Dr. Panos Topalis has an interesting way of explaining this. During his last Risk-Based Inspection training about a month ago, he said that we should consider a vessel that hasn’t been inspected as an “unknown”. We don’t know the status, for example, of the wall thickness and corrosion rate; imagine an observer looking from outside of the vessel where not all the information is available. An inspection could be (and sometimes actually is) an observer going into the vessel to get more information. In the case of the Brompton this would mean dissembling the parts to inspect the internal bearings and so on.

Because I am keeping an eye on the main components of the bike, I’ve managed to extend the review service to around 18 months instead of 12 months suggested by the bike seller. That means for the last 4 years, I would have spent £45 pounds per review, £180 in total. With my approach, I am going to my second review now! So, OpEx has been £90 instead of £180!

On top of that, I had a nice surprise when I was collecting it this morning – because I am very careful with my bike, I’ve got a massive discount last week! They guy said “we don’t really need to do much about the bike’s parts as they are in a good condition, just need to perform some adjustments and clean it up”. The service charge was only £25!

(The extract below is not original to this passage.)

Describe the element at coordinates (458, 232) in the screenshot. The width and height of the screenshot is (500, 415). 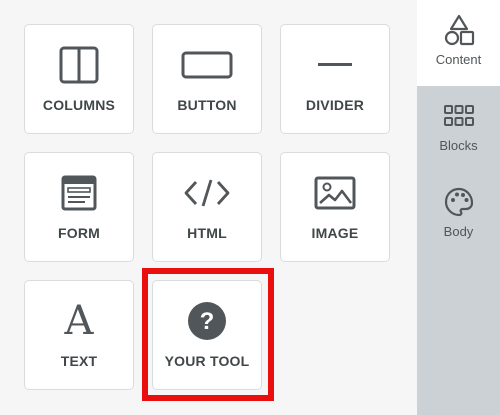
I see `tab-label: Body` at that location.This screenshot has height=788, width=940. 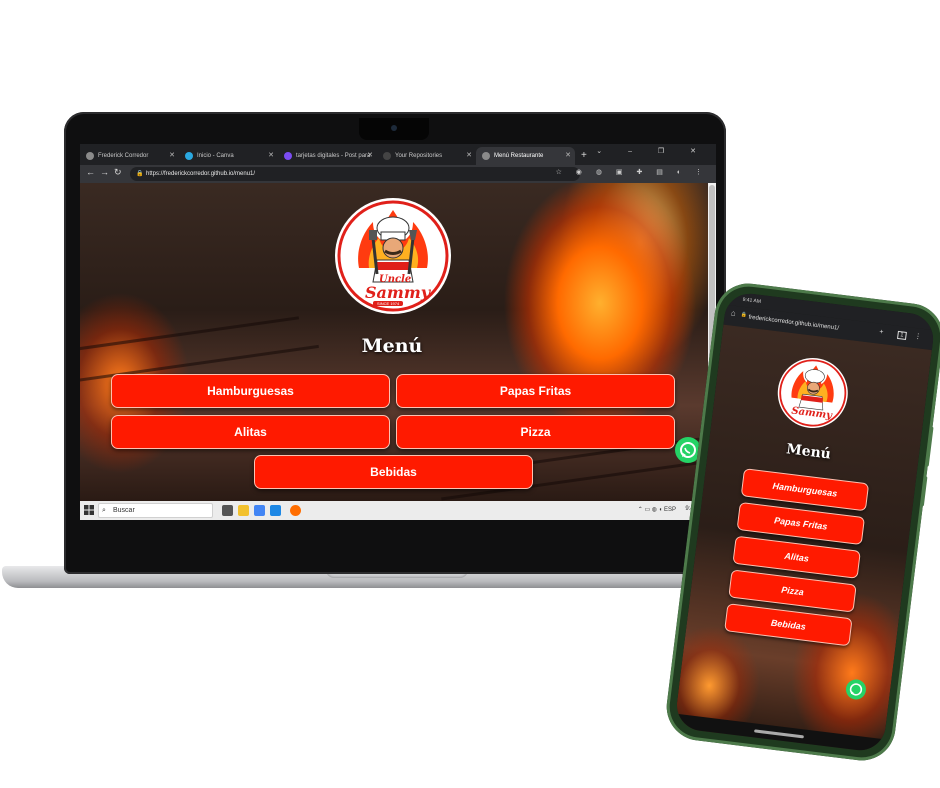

I think condition-based maintenance is a no-brainer. This is even more important for major capital projects where the savings can go in to millions. GE Minds & Machine report from 2014 (reference here) says that increasing 1% in plant availability for assets operating in the oil and gas industry can have an annual impact of USD 4-5 billion. Having not stopped my bike for its “annual shutdown” saved me a daily tube fare (around £8) plus the £45 pounds. Not stopping an entire unit in a process plant can easily go generate great savings. In times where the OpEx is under scrutiny, having the ability to safely identify areas where intrusive inspection is not required is fundamental to the success of the business.